■ Aim of the task ■
Rewrite all the rows below as a Markdown table with the columns "No." and "Text", giving each line its number and skipping blank lines. Leave the pictures out of the table.

Rows for locating words and elements
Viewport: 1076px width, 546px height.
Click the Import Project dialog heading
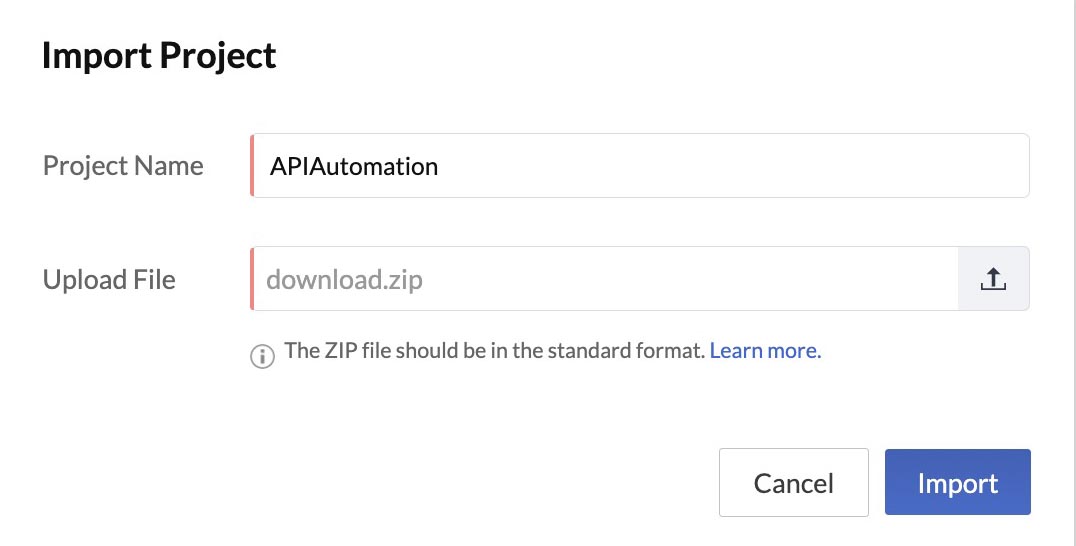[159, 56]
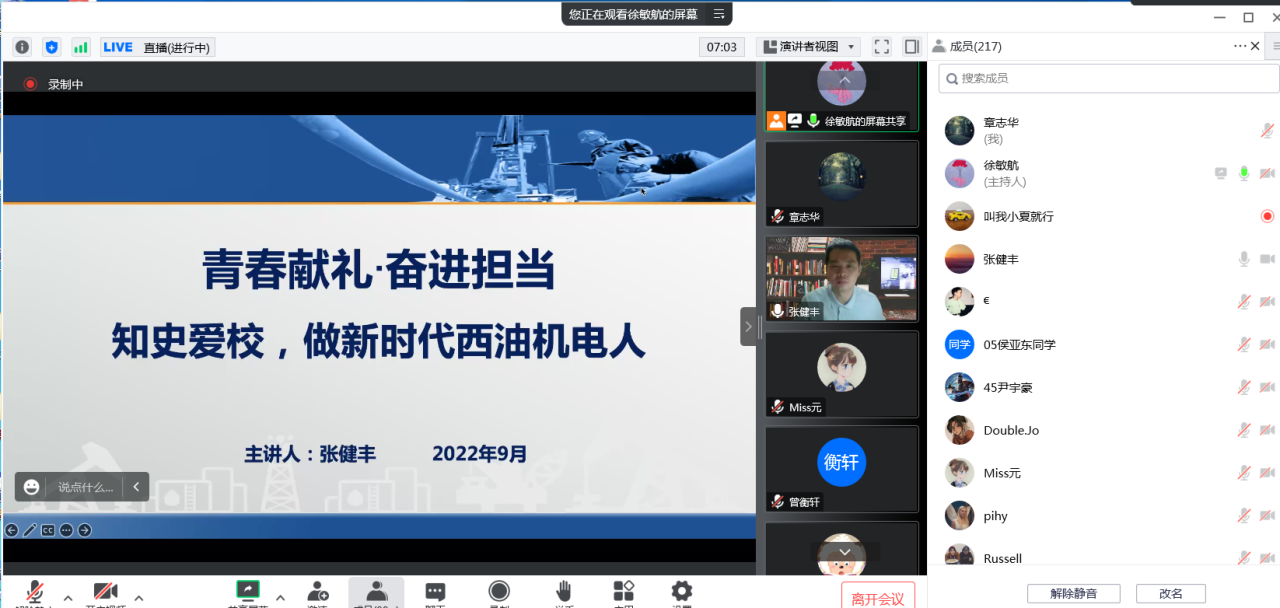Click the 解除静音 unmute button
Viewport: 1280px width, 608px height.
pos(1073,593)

■ Solution ■
| No. | Text |
|---|---|
| 1 | Viewport: 1076px width, 546px height. |
| 2 | Click the Import Project dialog heading |
| 3 | [159, 56] |
| 4 | Click the 解除静音 unmute button |
| 5 | Viewport: 1280px width, 608px height. |
| 6 | pos(1073,593) |